“Slate is everywhere in evidence in Willunga: … culverts are topped, bottomed and sided by it, bridges and waterways lined by it …”              Southern Argus, 28 May 1903, p. 3

Slate shaped the town of Willunga. Visitors delight in the signs, landscaping, the unique house that is Glantawe and the like. But beneath our feet lies an extensive water management system that utilised slate from our quarries, which has evolved at least since the 1850s.

The 2017 High Street upgrade saw part of a superb slate dry stone drain and culvert uncovered at the 5-way intersection at the bottom of the High street. Perhaps the article below was heralding this part of the water management system.

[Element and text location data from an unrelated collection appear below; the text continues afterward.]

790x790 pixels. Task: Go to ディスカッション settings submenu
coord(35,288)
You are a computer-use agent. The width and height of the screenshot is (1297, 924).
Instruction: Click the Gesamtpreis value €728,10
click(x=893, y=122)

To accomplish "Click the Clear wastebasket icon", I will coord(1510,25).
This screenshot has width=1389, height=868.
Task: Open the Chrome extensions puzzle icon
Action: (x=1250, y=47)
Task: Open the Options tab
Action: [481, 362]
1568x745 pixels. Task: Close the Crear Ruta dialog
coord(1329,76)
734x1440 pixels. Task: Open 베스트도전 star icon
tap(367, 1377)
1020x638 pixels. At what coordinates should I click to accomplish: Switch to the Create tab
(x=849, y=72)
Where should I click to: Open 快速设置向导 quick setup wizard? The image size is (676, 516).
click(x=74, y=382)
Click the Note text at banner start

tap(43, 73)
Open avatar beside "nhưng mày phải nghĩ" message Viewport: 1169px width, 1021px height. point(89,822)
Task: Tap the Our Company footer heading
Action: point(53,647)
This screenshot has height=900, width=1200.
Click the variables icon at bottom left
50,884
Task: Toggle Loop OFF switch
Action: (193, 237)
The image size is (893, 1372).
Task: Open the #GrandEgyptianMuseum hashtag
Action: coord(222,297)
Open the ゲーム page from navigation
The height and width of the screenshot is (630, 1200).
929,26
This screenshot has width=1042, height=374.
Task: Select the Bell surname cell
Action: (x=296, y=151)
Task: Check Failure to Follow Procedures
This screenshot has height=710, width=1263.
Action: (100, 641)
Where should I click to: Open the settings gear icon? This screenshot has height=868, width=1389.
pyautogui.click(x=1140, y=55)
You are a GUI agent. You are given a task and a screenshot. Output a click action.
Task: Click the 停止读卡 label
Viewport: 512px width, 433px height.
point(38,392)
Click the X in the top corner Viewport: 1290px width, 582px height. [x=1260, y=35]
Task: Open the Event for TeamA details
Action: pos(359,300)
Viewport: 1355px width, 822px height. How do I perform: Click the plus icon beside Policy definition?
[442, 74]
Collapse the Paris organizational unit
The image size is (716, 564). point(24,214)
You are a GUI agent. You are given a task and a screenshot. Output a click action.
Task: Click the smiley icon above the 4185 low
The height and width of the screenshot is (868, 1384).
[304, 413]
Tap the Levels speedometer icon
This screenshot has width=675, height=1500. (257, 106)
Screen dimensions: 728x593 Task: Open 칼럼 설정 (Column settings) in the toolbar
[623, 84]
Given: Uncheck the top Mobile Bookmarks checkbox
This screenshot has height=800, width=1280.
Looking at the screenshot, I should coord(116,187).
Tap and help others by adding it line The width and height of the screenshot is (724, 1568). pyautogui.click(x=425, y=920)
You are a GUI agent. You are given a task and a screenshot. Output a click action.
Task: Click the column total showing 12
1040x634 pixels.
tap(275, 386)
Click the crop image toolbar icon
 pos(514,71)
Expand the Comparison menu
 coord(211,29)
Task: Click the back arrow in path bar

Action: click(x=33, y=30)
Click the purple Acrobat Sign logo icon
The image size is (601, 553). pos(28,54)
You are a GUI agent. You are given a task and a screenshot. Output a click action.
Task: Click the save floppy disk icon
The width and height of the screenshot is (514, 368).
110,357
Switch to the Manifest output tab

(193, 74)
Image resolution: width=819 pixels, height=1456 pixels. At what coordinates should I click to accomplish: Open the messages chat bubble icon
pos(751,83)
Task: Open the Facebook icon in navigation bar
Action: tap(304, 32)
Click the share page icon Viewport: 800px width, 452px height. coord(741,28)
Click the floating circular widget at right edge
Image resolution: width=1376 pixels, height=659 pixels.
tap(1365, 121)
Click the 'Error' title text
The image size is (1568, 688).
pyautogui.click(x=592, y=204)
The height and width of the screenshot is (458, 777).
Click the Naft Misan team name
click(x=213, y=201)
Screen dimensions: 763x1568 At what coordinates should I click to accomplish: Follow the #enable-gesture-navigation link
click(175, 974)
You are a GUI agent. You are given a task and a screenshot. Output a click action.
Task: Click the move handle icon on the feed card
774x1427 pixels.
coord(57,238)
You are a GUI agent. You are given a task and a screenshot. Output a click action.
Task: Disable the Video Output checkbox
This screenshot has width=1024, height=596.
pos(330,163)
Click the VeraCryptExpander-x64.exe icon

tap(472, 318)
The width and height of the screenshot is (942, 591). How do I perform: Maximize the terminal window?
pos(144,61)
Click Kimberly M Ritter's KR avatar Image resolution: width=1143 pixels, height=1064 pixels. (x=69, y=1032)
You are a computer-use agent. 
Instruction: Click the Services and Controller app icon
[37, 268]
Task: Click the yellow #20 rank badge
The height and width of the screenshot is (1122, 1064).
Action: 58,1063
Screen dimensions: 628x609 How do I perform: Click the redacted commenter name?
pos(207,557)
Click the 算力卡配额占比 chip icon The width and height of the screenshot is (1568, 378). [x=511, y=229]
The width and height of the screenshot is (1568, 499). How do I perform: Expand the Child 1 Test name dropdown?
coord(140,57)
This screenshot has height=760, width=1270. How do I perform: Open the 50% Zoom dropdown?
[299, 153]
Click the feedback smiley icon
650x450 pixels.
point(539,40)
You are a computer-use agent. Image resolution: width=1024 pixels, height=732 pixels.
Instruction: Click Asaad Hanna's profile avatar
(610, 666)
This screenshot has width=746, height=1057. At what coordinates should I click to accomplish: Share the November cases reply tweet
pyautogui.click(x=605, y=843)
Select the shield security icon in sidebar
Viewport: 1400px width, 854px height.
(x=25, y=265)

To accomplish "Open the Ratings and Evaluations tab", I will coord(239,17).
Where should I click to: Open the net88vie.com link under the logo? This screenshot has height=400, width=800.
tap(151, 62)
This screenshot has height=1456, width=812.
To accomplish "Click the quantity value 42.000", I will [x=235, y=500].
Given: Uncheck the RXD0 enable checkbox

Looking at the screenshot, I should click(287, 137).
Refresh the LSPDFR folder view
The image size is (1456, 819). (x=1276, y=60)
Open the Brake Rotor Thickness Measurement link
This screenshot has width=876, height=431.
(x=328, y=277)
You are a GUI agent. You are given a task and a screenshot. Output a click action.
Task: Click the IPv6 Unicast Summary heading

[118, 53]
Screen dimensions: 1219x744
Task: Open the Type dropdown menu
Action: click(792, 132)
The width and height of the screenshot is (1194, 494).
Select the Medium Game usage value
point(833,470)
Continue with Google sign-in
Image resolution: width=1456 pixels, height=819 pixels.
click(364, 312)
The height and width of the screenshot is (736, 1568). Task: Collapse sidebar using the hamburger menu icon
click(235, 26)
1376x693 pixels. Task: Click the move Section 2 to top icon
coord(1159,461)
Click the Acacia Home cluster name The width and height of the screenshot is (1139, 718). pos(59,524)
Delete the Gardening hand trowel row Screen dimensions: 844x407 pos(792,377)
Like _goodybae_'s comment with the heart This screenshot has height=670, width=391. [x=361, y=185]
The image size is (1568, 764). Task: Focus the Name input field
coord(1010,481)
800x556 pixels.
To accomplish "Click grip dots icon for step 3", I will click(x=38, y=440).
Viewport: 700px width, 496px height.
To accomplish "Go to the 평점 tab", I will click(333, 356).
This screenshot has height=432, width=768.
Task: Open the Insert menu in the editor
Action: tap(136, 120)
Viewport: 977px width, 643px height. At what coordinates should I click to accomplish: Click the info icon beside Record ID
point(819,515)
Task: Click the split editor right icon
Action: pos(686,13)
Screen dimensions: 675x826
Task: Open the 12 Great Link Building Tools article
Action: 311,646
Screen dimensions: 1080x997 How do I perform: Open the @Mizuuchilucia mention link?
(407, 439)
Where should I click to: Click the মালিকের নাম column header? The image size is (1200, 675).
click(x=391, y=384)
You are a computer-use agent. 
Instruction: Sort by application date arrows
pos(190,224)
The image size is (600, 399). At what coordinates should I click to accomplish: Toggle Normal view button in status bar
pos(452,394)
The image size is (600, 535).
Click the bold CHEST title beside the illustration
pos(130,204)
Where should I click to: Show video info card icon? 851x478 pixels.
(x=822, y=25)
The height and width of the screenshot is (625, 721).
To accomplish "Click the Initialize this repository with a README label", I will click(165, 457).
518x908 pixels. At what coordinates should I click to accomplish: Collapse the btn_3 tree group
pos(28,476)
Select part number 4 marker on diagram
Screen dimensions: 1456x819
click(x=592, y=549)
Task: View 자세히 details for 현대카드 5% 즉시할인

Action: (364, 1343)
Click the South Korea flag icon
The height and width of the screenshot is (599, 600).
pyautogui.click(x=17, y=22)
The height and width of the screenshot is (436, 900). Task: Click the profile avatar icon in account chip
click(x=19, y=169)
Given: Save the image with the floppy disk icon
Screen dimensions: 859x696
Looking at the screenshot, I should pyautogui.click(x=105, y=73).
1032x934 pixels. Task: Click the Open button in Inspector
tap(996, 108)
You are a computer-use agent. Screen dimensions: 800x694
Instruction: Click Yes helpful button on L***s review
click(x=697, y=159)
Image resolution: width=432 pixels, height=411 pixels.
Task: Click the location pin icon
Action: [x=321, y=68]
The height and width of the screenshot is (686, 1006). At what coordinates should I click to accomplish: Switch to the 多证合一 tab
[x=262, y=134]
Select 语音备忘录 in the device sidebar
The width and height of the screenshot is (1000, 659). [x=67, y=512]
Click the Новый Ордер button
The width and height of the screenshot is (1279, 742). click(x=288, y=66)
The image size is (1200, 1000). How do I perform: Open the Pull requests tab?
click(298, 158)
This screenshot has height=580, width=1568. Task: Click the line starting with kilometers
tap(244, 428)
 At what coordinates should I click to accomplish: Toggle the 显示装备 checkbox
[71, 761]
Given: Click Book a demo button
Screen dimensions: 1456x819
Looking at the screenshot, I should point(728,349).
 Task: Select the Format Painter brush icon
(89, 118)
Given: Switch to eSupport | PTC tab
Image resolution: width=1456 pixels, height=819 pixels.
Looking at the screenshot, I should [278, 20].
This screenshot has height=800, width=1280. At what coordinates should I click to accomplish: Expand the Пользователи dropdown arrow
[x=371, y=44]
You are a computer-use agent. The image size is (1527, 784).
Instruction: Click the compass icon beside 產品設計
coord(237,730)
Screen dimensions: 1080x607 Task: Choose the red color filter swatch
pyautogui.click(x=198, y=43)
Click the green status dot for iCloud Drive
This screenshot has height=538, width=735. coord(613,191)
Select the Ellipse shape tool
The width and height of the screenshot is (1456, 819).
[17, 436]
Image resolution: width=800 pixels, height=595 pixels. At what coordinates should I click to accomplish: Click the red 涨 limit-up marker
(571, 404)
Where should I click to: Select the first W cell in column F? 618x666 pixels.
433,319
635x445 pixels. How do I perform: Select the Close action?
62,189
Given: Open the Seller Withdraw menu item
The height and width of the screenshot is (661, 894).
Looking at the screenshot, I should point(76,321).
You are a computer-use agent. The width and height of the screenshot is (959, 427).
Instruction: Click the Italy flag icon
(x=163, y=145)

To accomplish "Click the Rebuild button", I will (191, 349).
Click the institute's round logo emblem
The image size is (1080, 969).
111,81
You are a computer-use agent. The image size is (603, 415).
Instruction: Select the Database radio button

WILLUNGA BRIGHTENING. — The District Council are going to considerable outlay in building culverts and repairing or improving streets in Willunga while the Central Road Board are also helping by making a fine culvert at the entrance of the town. (Evening Journal, 18 May 1872, p. 2).

Figure 1: A 2-way branch for water flow at the 5-way intersection

Although the 5-way intersection drain and culvert are the most recently found manifestations of our slate-constructed water system, there are more examples to be seen around Willunga.

In St Jude’s Street, near the Uniting Church there is a beautifully constructed dry stone slate culvert. This culvert was originally constructed around 1864 with “top and bottom to be flagged [with slate]” (Adelaide Observer, 17 December 1864, p. 3). Around 2002, the culvert was restored due to the efforts of Jeremy Keyte and the skill of Doug March.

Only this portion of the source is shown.